Labor’s fresh face
When Barack Obama set out to choose his secretary of Labor, his top priority was probably not recruiting an emblematic Angeleno. But in tapping Hilda L. Solis, a Democrat who represents a portion of the San Gabriel Valley in Congress, that’s just what he’s done.
The Latina daughter of immigrants, a product and champion of the labor movement, a staunch environmentalist, an ardent feminist and one of the gutsiest elected officials in American politics, Solis personifies the best of the new Los Angeles.
In some ways, her appointment harks back to Franklin Roosevelt’s selection of Frances Perkins as his Labor secretary, not least because Los Angeles today -- like Perkins’ New York a century ago -- is a city defined in large part by its huge immigrant working class.
In 1911, Perkins, then a young social worker, watched in horror as the young Jewish and Italian immigrant women who worked as seamstresses for Triangle Shirtwaist Co. leaped to their deaths rather than burn in the fire consuming their factory.
A quarter of a century later, as FDR’s Labor secretary, Perkins helped write and steer to enactment the first federal minimum wage and worker protection laws, as well as the National Labor Relations Act, which gave legal protection to workers seeking to form unions.
The lives of the working poor have been a central concern for Solis as well. In 1996, as a first-term member of the California state Senate (and its first Latina member), Solis did something elected officials just don’t do: She took money out of her own campaign treasury to jump-start an initiative campaign to raise the California minimum wage.
At the time, Republicans had controlled the state’s Industrial Welfare Commission for 14 straight years, and the minimum wage it set was in no way a livable wage. Solis provided seed money for a ballot initiative to raise the minimum wage from $4.25 to $5.75, and Californians passed it overwhelmingly.
In the state senate, Solis brought her distinctly working-class perspective to environmental issues. She focused on getting the carcinogens out of the air in neighborhoods where refineries made breathing risky; she worked to spruce up the L.A. and San Gabriel rivers where they ran through park-poor communities. She also crusaded against domestic violence in communities where it had been a taboo topic.
And in 2000, she did something else that career politicians just don’t do: She challenged an entrenched incumbent from her own party for his congressional seat. Marty Martinez, a nine-term incumbent who thought he was cruising to his 10th, was much more conservative than his constituents. He had voted for NAFTA, backed the extension of the 710 Freeway through South Pasadena and opposed abortion rights.
Against the wishes of the party’s national legislative leaders, who never like to see their members challenged, Solis ran against Martinez and, with the assistance of the L.A. labor movement, defeated him by a stunning 69% to 31%.
Solis’ victory made clear to anyone who doubted that L.A.’s labor movement now held real power in California politics.

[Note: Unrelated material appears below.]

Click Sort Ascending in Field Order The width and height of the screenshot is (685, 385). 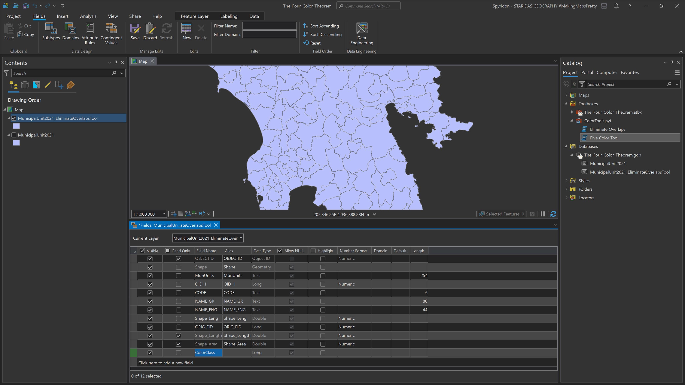[x=321, y=26]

In the late ‘90s, as the number of immigrants surged, labor had been waging successful election campaigns that turned L.A.’s suburbs from Republican to Democratic. With Solis’ victory, labor also put its stamp on the kind of Democrat who would represent Los Angeles.
It was no coincidence that shortly after Solis dispatched Martinez, virtually every Democratic elected official in Los Angeles marched alongside striking union janitors. As the janitors could (and did) attest, Solis’ victory had been theirs too.
In Congress, Solis has continued to combine labor and environmental perspectives. Last year, she coauthored the Green Jobs Act, providing federal funds for job training in retrofitting, solar panel installation and other environmentally friendly occupations. She also worked to recruit Democratic congressional candidates in the Southwest and in heavily Latino districts throughout the country, in the process forging a good relationship with Rahm Emanuel, who will serve as Obama’s chief of staff.
The primary challenge Solis would face as Labor secretary won’t be all that dissimilar from that which faced Perkins. Then, in a time of economic devastation, Perkins guided the legislation -- Social Security, the NLRA -- which created the broadly shared prosperity of post-World War II America. Today, Solis must not only help shepherd the bills to stimulate the economy, she must lead the effort to enact the Employee Free Choice Act, a bill that would enable U.S. workers to join unions more easily.
And as Perkins once delivered for Roosevelt, Solis will now need to deliver for Obama.
Harold Meyerson, editor at large of the American Prospect, is an Op-Ed columnist for the Washington Post and was executive editor of LA Weekly from 1989 through 2001.